From: Anthony Liguori <anthony@codemonkey.ws>
To: john cooper <john.cooper@third-harmonic.com>
Cc: Marcelo Tosatti <mtosatti@redhat.com>,
kvm@vger.kernel.org, john.cooper@redhat.com
Subject: Re: patch: qemu + hugetlbfs..
Date: Thu, 10 Jul 2008 12:58:07 -0500 [thread overview]
Message-ID: <48764DAF.6060502@codemonkey.ws> (raw)

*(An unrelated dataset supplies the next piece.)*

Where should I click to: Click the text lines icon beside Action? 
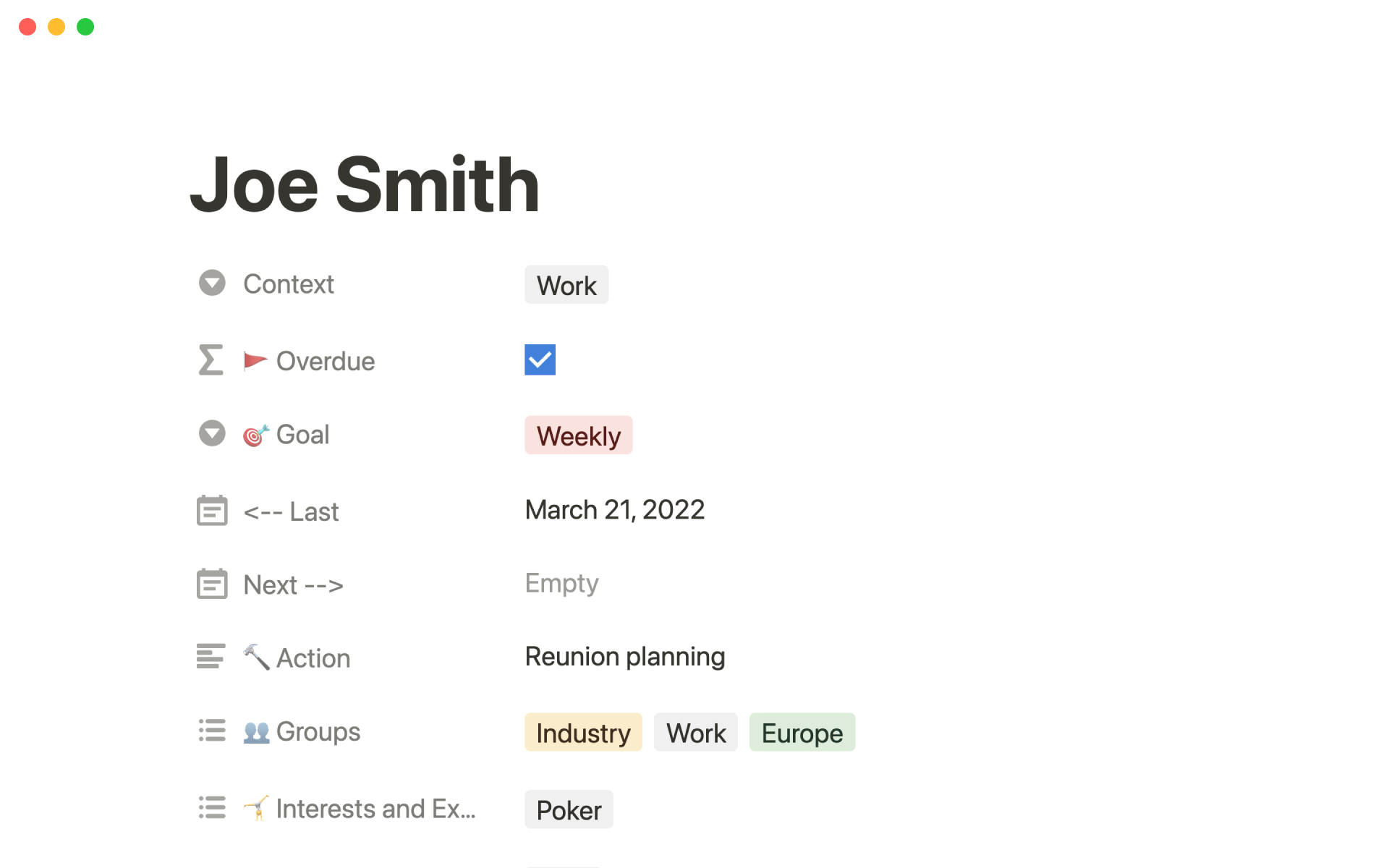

In-Reply-To: <48763B86.6060402@third-harmonic.com>
john cooper wrote:
> Anthony Liguori wrote:
>> Marcelo Tosatti wrote:
>>> This is Linux's behaviour for all filesystems. There is no error
>>> checking on MAP_POPULATE's attempt to prefault pages.
>>>
>>
>> I thought that mmap() will fail with hugetlbfs if enough large pages
>> can't be reserved?
>
> This appears to be the case for MAP_SHARED. For MAP_PRIVATE
> the accounting is side-stepped, the result of which was the
> best-effort prealloc/populate behavior we had see seen.
>
> Marcelo and I batted this around some yesterday. And there
> doesn't appear to be any concern using MAP_SHARED for the
> phys_ram map as potential access to the backing file is
> still regulated by filesystem permissions.
>
> Doing so dispenses with the syscall/useraddr hack to fault
> in pages since mmap() fails as expected in the case
> sufficient pages are unavailable immediately to back
> MAP_SHARED pages. We also decided to defer the map-fallback
> logic. This is essentially behavior we'd like to see
> provided by kvm, ideally on a dynamic (guest fault) basis
> and was technically beyond the issue we were trying to
> target.
>
> Attached is the resulting patch which also addresses the
> other concerns which arose.
>
> -john
>
> --- a/qemu/vl.c
> +++ b/qemu/vl.c
> @@ -45,6 +45,7 @@
> #include <signal.h>
> #include <time.h>
> #include <errno.h>
> +#include <asm/param.h>
>
I don't think this is necessary anymore. Depending on a Linux headers
breaks the QEMU build on other unices so it's a bad thing.
> #include <sys/time.h>
> #include <zlib.h>
>
> @@ -234,6 +235,7 @@ int autostart = 1;
> int time_drift_fix = 0;
> unsigned int kvm_shadow_memory = 0;
> const char *mem_path = NULL;
> +int mem_prealloc = 1; /* force preallocation of physical target memory */
> int hpagesize = 0;
> const char *cpu_vendor_string;
> #ifdef TARGET_ARM
> @@ -7809,7 +7811,10 @@ static void help(int exitcode)
> #endif
> "-tdf inject timer interrupts that got lost\n"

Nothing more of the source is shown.